> [Stated task A]:
In the passage about defining a Power greater than myself, what does the narrator say was not included in their description?
> [Stated task B]:
Please list every reaction the narrator names in the passage about defining a Power greater than myself after hearing the assignment was done perfectly.

> [Page excerpt]:
========

Unique definition of Power greater than myself

"Have you learned to trust my judgement?"

"What do you mean?" I asked.

"Have you learned to trust that the assignments I give you are for a purpose?"

"I dunno."

"Okay. Let's get started. We'll see how it goes."

She read my description. Then, she opened her own notebook, turned it to the proper page and handed it to me.

"I didn't put any physical traits in there. I guess I misunderstood your assignment." 

"That was my description. I had a lot more work to do in this area than you do. This will save you a lot of frustration."

 "What do you mean?"

"I mean that I was stuck on the God I was taught about growing up. You, apparently, understood my assignment better than I understood the one my sponsor gave me when I started this program."

"You mean I did something right?"

"Of course."

"Your telling me, I, me, did something right?"

"Yes. You did this assignment perfectly."

I sat back in the chair, shocked. I had done something, not just right, but perfectly!!!! I was amazed. I was impressed. I was completely confused... 

"What's the matter?"

"I never do anything right. Everything I do is wrong. You better read it again. There has got to be something wrong with it. There is no possible way I could have done anything perfectly."

========

> [Supplied data]:

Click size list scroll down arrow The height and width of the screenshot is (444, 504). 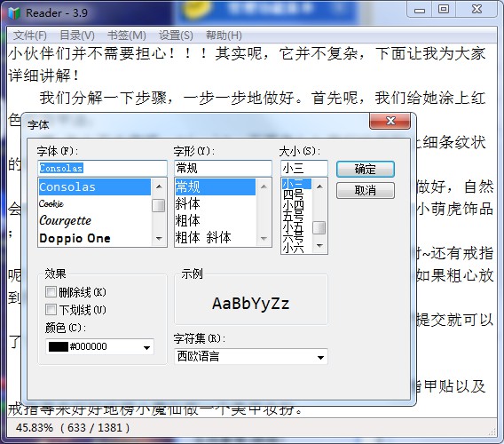point(319,245)
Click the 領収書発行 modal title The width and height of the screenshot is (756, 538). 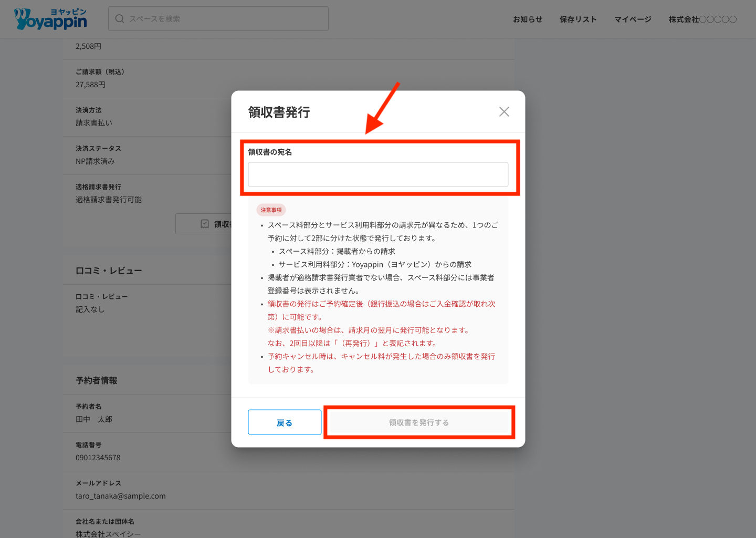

========

> [Problem solution A]:
Physical traits.

> [Problem solution B]:
Shocked, amazed, impressed, completely confused